16
かつては人々に信仰されていたはずの神社が、今ではその存在をすっかり忘れ去られてしまったいる現実に、俺は淋しさのようなものを覚えた。
ひょっとして、ここが白月が最後に訪れたいと言っていた目的地なのだろうか。
すると、その光景を見た俺の考えを読むかのように白月は口を開く。
「お疲れ様。でも、ここがゴールってわけじゃないから」
「……まだ歩くのか」
疲労困憊な俺を見て、白月は口元に薄っすらと笑みを浮かべると、
「付いて来なさい」
と、俺たちから見て境内の右手に見える狭い小道に向かって歩き出した。
小道は少し上り坂になっている上、ほとんど舗装はされておらず、スニーカーを履いていても歩きにくい。
ヒールの白月はもっと歩きにくいのではと少し心配していたが、どうやら杞憂だったようだ。
白月はアスファルトの上を歩くのとなんら変わらぬ様子で、小道を進んでいく。息を切らす気配もない。

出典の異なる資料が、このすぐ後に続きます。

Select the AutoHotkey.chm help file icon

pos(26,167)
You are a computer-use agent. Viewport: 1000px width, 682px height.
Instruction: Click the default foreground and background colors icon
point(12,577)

そんな白月の足元を見つめながら、俺はただひたすらに足を前へ前へと動かし続けた。
***
それから30mほど歩いたところで、視界に映っていた白月の足が動きを止めた。
「着いたわよ」
そう言う白月の声に反応して顔を上げると、そこには木製のベンチがぽつんと1つ置いてあるだけの小さな空間あった。
広場と呼ぶにはいささか小さすぎる気もするし、休憩所と呼ぶにしてもベンチが1つあるだけではなんだかしっくりこない。
ここが一体何の目的で作られた場所なのか首を傾げて考えていると、白月が丁寧にもその答えを提示してくれた。
「ここ、一応は展望台ってことになってるの」
「なるほど……展望台か」
確かに言われてみれば、周囲を胸の位置ほどまである手すりで囲まれていたり、その向こう側に見える景色も展望台からの眺めとしてなかなかに納得できるものがある。
しかし、なぜ白月は俺をここへ連れて来たのだろう。これには流石に何か意味があるはず。
そう思って、俺は白月が今日最後の目的地としてここを訪れた理由を尋ねてみる。